Переночевав здесь, пошли поутру далее, и в полдень миновали речку, называемую Токчи; ширина ее в устье до десяти сажен, а до вершины ее двадцать верст; с нею соединяются с правой стороны, от устья в семи верстах, речка Огонькан, которой вершина находится в хребте, отделяющем впадающие в море реки от тех, кои текут в Маю. От сего места берег пошел опять каменным утесом, и местами продолжался горою, верст на двадцать. Там где оканчиваются утесы, у маленькой речки, остановились мы ночевать.

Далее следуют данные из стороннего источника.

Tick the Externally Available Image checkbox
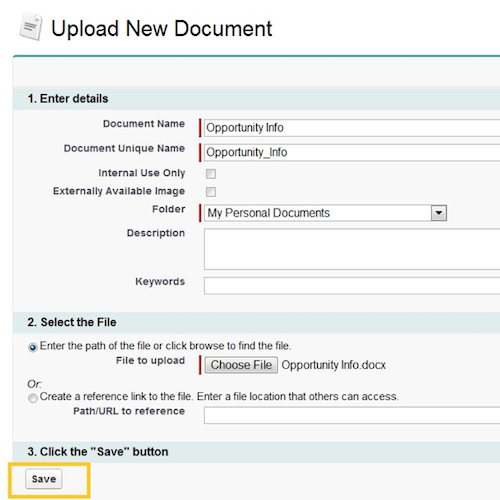Viewport: 500px width, 500px height. [211, 192]
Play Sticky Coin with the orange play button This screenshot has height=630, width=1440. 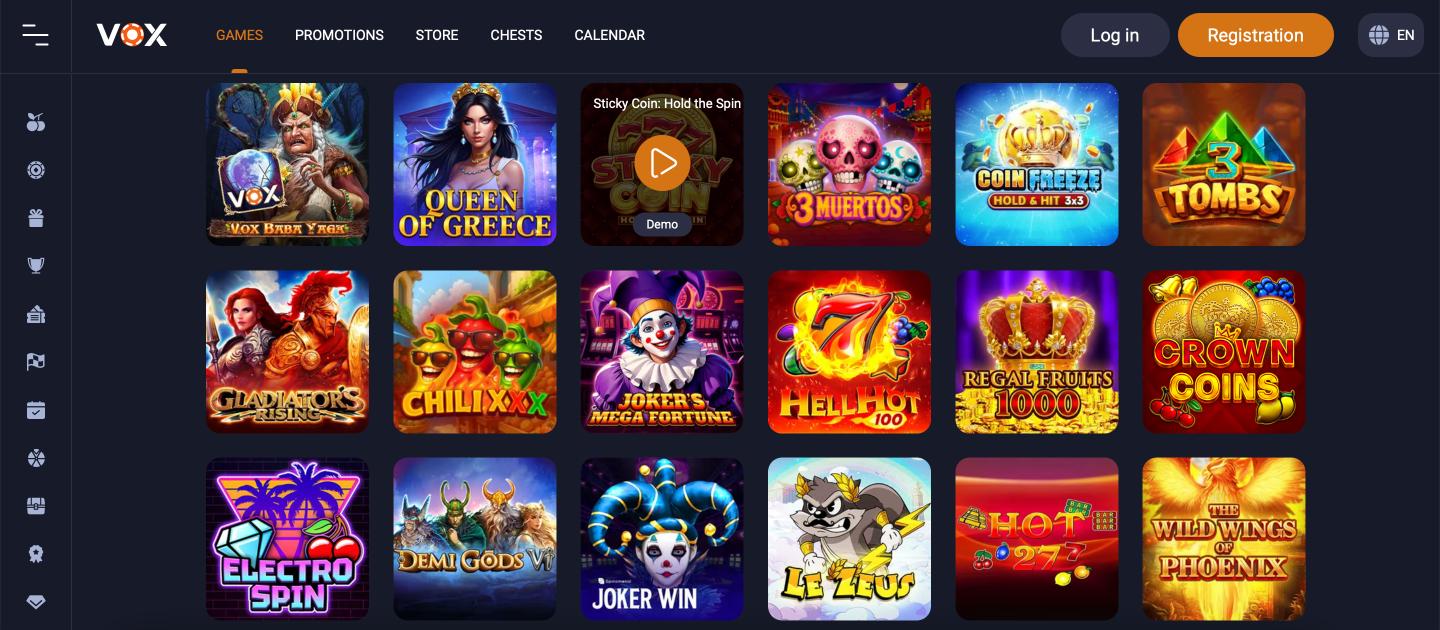coord(662,163)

7. В поддень дошли до залива, названного мною заливом Святого Феодота, который пространством на четыре мили, и закрыт от Юго-Западных и Северо-Восточных ветров; на дне его песок, и изредка попадаются большие камни. Ни речек, ни источников [142] в него не впадает; на якоре, разве по нужде стоять можно; глубина в половине версты от берегу, пять, шесть и семь сажен; в Северо-Восточной только стороне гребными судами приставать можно; берег пологой и пещаной; от волнения со всех сторон закрыт; в прочем по всему заливу у берегов подводные камни. От сего залива начинается каменной утес, называемый мыс Еикан. Он состоит из дикого камня; высотою местами более ста сажен; близ него на каменьях мы видели много лежащих сивучей. За Еиканом далее есть небольшая губа, которую назвал я губою Святого Феодора. По входе в нее, при полной воде, показалась она мне хорошею гаванью: я описал ее весьма тщательно; но вымеривая глубину ее в малую воду, нашел, того она чрезвычайно мелка. На пещаном берегу залива находили много выкидных разных раковин. Широта здешнего места, по наблюдению моему, 57°, 3'.

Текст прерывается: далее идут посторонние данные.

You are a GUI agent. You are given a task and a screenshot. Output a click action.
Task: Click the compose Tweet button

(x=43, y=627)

От сего места дошли мы в полдни до реки Улькана, где должен я был, в силу данного мне повеления, дожидаться прибытия Начальника: он намерен был из Якутска приехать берегом прямо на сию реку.

Улькан описан был прошлого года посыланным от меня с устья Маи Штурманом. Ширина его в устье девять сажен, глубина в малую воду три фута, а немного подалее от устья вверх, полтора фута. Широта [143] здесь, по наблюдению моему, 57о 00'; возвышение прилива от шести до семи фут, а во время новолуния девять и десять фут.

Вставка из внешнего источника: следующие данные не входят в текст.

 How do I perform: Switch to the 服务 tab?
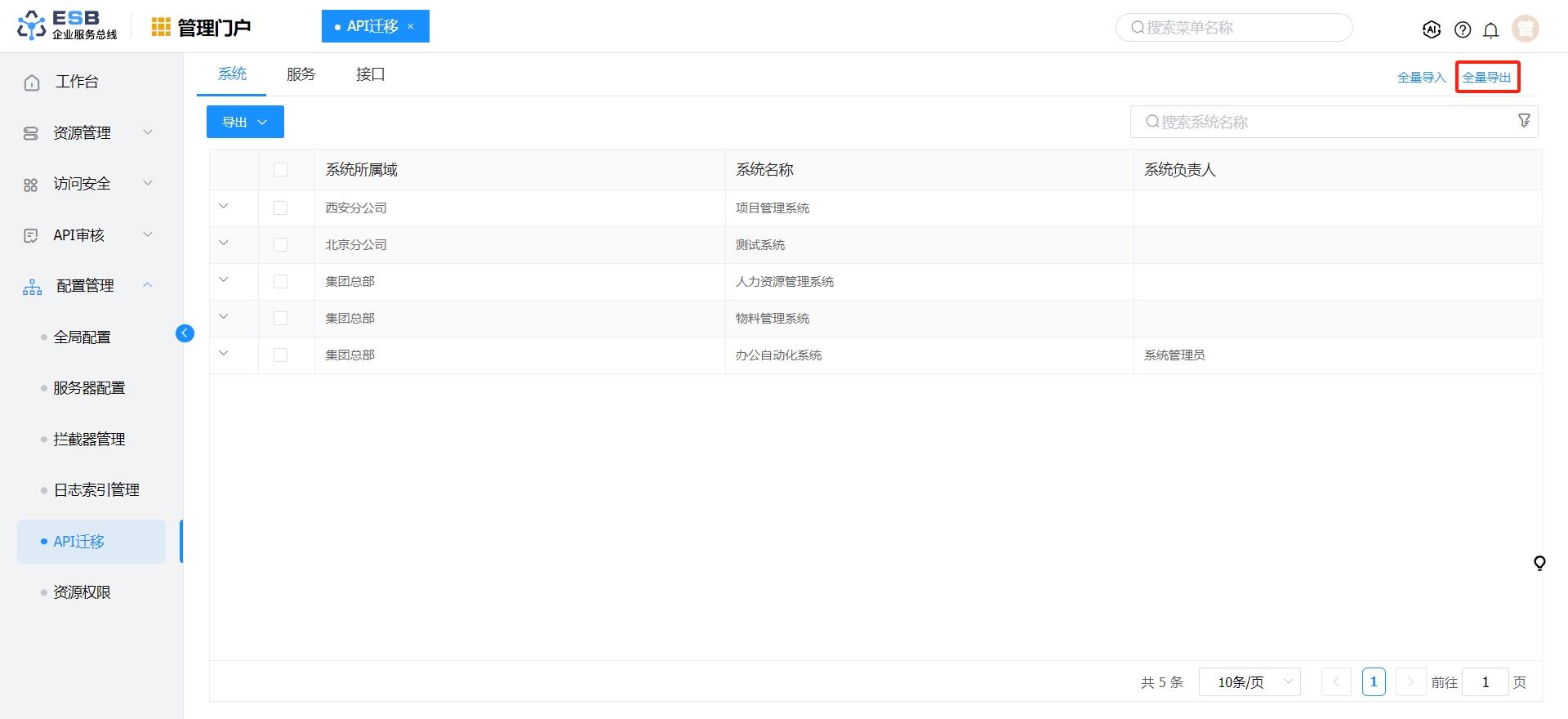point(301,74)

Близость реки Алдомы, и то, что слышал я об ней в Якутске, побудили меня осмотреть ее. И так 10 Июня поутру, отправился я морем на байдаре, в намерении описать в проезд и берег, к ней лежащий. В полдень вошли мы в Алдомской залив, названный так по имени реки Алдомы, впадающей в него с Западной стороны. Сей залив закрыт от Востока протянувшимся к Югу гористым полуостровом, соединяющимся с матерою землею, узким низменным перешейком. Глубины по всему заливу в малую воду не более пяти с половиною сажен, и то перед входом. Впрочем третья часть его при отливе обсыхает, и тогда остаются только небольшие из реки протоки, в которых глубина на полтора фута.

Алдома имеет две вершины: во первых выходит она из Яблонного хребта, и тут называется собственным своим именем; во вторых под именем Танчи, выходит из тех же гор, из которых вытекает и речка Улькан, и соединяется с Яблонною Алдомою в тридцати четырех верстах от ее устья. По ней лежит дорога на Маю. В шестидесяти верстах от моря переезжают не высокой пологой хребет [144] и спускаются на речку Челасту, впадающую в реку Уй, во ста двадцати верстах от хребта выходят на реку Маю, близ устья реки Уи, откуда уже на лодках иди плотах можно плыть водою до реки Алдана. Из сего видно, что дорога от Якутска до здешнего места гораздо удобнее, нежели к Охотску; переезд берегом только сто восемьдесят верст, и на сем расстоянии один плоской хребет, через которой можно ехать на телегах. Далее дорога идет все по реке Мае, на которой нет никаких порогов и больших россыпей; а что она не так быстра, как Юдома, доказывается тем, что по ней вниз спускаются на плотах; по Юдоме ж напротив того с великою опасностию и на лодках плыть можно. На устье Алдомы живут в трех юртах пешие Тунгусы, питающиеся одною ловимою в ней рыбою, которая та же самая, что и в Охотске, и приходит в обыкновенное время года; однако ж в Алдоме нет совсем нярки, ломков и хариузов.

В исходе Июня приезжают сюда оленные Тунгусы от Удской и Майской стороны, и живут здесь по нескольку времени для промыслу рыбы.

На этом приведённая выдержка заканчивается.